Nordic Capital spun off 30 percent of Thule Group AB last week in a highly successful initial public offering on Nasdaq Stockholm that valued the Swedish company at nearly half of what Nordic paid for it in 2007.

Nordic sold 26.1 million shares, or 26.1 percent of Thules 100 million authorized shares, on Nov. 26 to institutional investors globally and public investors in Sweden. The remaining 3.9 million shares were sold to the banks that underwrote the IPO, which was priced Nov. 26 at SEK70 ($9) per share, or on the high end of Nordics SEK64-74 price target. While Thule Group did not receive any proceeds from the sale, Nordic said the listing provides Thule access to Swedish and international capital markets to help finance future growth.

The IPO was coordinated by Goldman Sachs and Nordea with joint book runner Morgan Stanley and co-lead managers Danske Bank and DNB. In the United States, the shares were offered only to institutional and other qualified investors as defined in Rule 144A under the Securities Act.

Nordic acquired Thule for about $1.95 billion in 2007 from a private equity firm that had tripled the companys sales over the prior five years through acquisitions.
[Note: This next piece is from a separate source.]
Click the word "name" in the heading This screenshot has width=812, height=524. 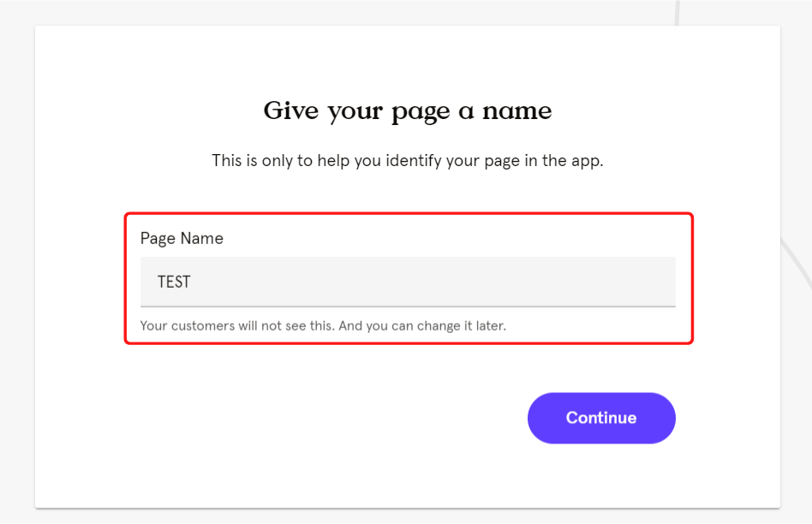517,110
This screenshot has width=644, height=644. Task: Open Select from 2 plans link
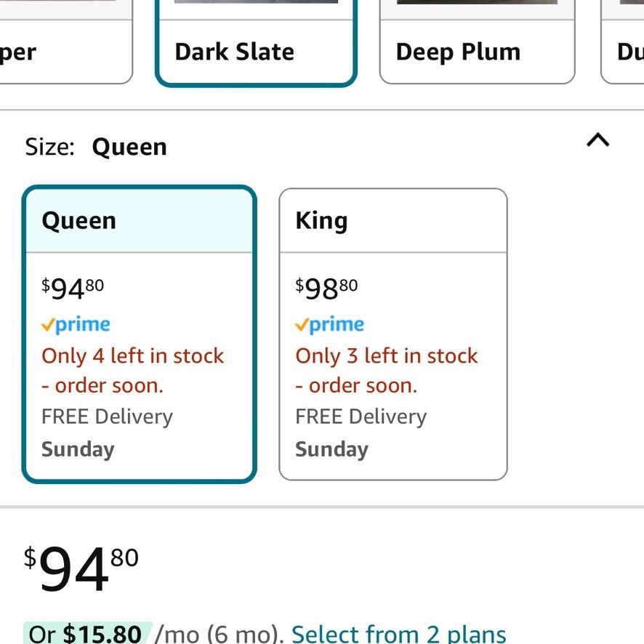(398, 634)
When sales plummeted in the wake of the financial crisis, Nordic defaulted on covenants of certain loans and was forced to restructure in late 2008. It divested businesses that made hitch towing, integrated car roof rail and tow bar systems and closed plants all over the world. In early 2010, Nordic installed a new management team that has focused on establishing Thule as the most trusted brand for products consumers can use to carry their boards, boats, bikes, kids, skis and other gear. In 2011, Thule acquired Chariot Carriers Inc. for an undisclosed sum and in April of this year divested its $90 million-a-year European car trailer business.

In 2013, Thule earned 88 percent of its sales from its Outdoor & Bags segment, which earned 58 percent of its sales from Thule brand products, up from 35 percent in 2009. The balance came mostly from Case Logic, which makes cases and bags for electronic devices. The segment reported net sales of $SEK3.71 billion ($557 mm) in the first nine months of 2014, up 9.1 percent from the comparable period in 2013. Sales to the Americas reached SEK1.12 billion ($168 mm), or 32.8 percent of segment sales, up 1.6 percent from the year earlier period. Sales to Europe and the Rest of the World reached SEK2.28 billion ($342 mm) up 13.9 percent.

Thule estimates it controls 54 percent of the U.S. market for sport and cargo carriers, compared to 25 percent for Yakima and 4 percent for Saris. Globally it estimates its market share at 49 percent, compared to 9 percent for Yakima, 5 percent for Mont Blanc of Sweden and 4 percent for Atera of Germany.

For the nine months ended Sept. 30, 2014, gross margin in the Outdoor & Bags segment reached 40.2 percent, up 170 basis points from the nine months ended. Sept. 30, 2013. EBITDA margin increased 240 basis points to 21.8 percent. Operating income reached SEK619 million, up 28 percent from the year earlier period. Net income, however, plunged to –SEK69 million (-$10 mm) due to a SEK368 million loss from discontinued car trailer and towing operations sold earlier this year.

Thules Specialty segment, which sells snow chains and pick-up truck tool boxes, generated sales of SEK321 million during the nine months ended Sept. 30.